KONTAN.CO.ID - JAKARTA. Asosiasi Pengusaha Logistik e-commerce (APLE) menolak rencana Kementerian Perdagangan (Kemendag) yang berencana melarang importir menjual barang dengan harga di bawah US$ 100 atau sekitar Rp 1,5 juta lewat platform e-commerce.  

Ketua Umum APLE, Sonny Harsono mengatakan, pemerintah sebaiknya menaikkan tarif bea masuk dari 7% menjadi 10% apabila ada barang impor yang dijual lewat e-commece dinilai terlalu murah. 

"Proteksi dengan cara pelarangan seperti rencana tersebut dapat dikategorikan melanggar prinsip-prinsip perdagangan internasional sesuai kesepakatan bersama berdasarkan perjanjian World Trade Organization (WTO) sebagai organisasi perdagangan dunia," kata dia dalam keterangan resminya dikutip Sabtu (5/8).

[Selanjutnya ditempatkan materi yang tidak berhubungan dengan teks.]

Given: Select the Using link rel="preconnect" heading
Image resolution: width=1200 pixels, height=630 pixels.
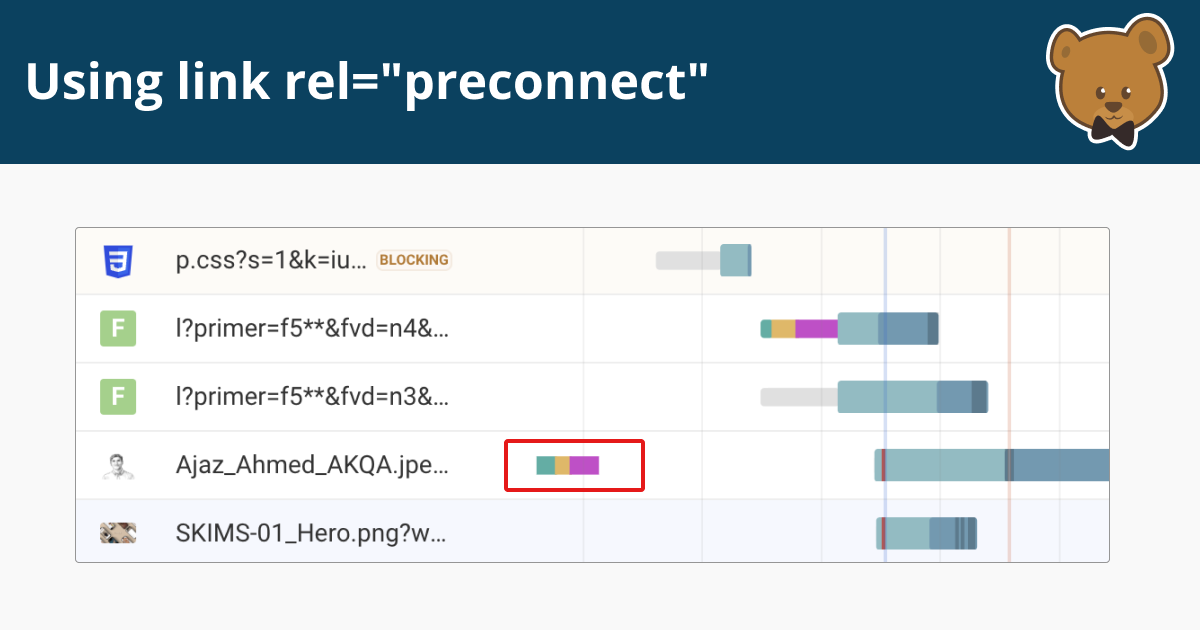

Seperti diketahui, Kemendag saat ini sedang menggodok rencan revisi terhadap  Peraturan Menteri Perdagangan (Permendag) Nomor 50 Tahun 2020 tentang ketentuan perizinan usaha, periklanan, pembinaan, dan pengawasan pelaku usaha Dalam Perdagangan Melalui Sistem Elektronik (PMSE).

Baca Juga: Tahun Ini, Bisnis E-Commerce di Indonesia Diproyeksikan Berkembang Pesat

Ada tiga poin direncanakan akan dikedepankan dalam penyempurnaan aturan tersebut. Pertama, akan diatur agar platform e-commerce yang tidak boleh menjual barang bernilai di bawah US$ 100 secara lintas negara atau cross-border secara langsung.

Kedua, platform belanja online akan diatur agar tidak boleh menjadi produsen. Ketiga, pengenaan pajak yang sama antara barang impor dan usaha mikro, kecil, dan menengah (UMKM),

APLE meminta agar poin pertama tersebut dibatalkan. Menurut Sonny, Indonesia akan menghadapi kesulitan dalam kancah perdagangan internasional jika dinyatakan melanggar prinsip-prinsip perdagangan internasional sesuai kesepakatan bersama berdasarkan perjanjian WTO.

Sonny menambahkan, cross-border trading oleh merchant luar negeri merupakan bentuk perdagangan masa depan dan telah berlaku universal dengan asas resiprokal atau timbal balik sesama negara.

Ia bilang UMKM Indonesia saat ini telah menikmati dan sangat diuntungkan sebagai merchant ekspor secara cross-border ke enam negara ASEAN. Oleh karena itu, kata dia, apabila terjadi pelarangan impor ke Indonesia maka keberlangsungan bisnis puluhan juta UMKM dengan pasar ekspor pun akan terancam. “Sebab, ada asas resiprokal yang diterapkan oleh negara-negara lain,” ujar Sonny. 

Sedangkan terkait poin ketiga dalam hal pemasukan negara, Sonny menyebut sebenarnya telah digunakan sistem delivery duty paid (DDP) dengan menerapkan e-catalog, untuk memastikan pemenuhan pembayaran bea masuk dan pajak impor barang e-commerce. Sistem ini pun diakui sebagai yang terbaik di Kawasan ASEAN.

APLE melihat apabila keran jalur resmi impor e-commerce cross-border ditutup maka barang tersebut pasti akan diimpor secara ilegal. Oleh karena itu, asosiasi ini meminta agar pemerintah mempertimbangkan hal tersebut sebelum merevisi kebijakan impor tersebut.

Dampak lanjutannya, kata Sonny, barang ekspor lintas negara yang dilakukan UMKM juga bisa ikut terganggu. Pasalnya, yang banyak membantu memasarkan barang-barang ekspor cross-border selama ini adalah para platform cross-border impor juga.

APLE melihat bahwa permasalahan pokok UMKM saat ini sebenarnya adalah bagaimana meningkatkan competitive advantage agar produk-produk UMKM dalam negeri bisa bersaing. “Namun kami menyayangkan solusi dari pemerintah berupa pelarangan yang tidak diterapkan secara menyeluruh, melainkan hanya kepada e-commerce cross-border,” pungkas Sonny.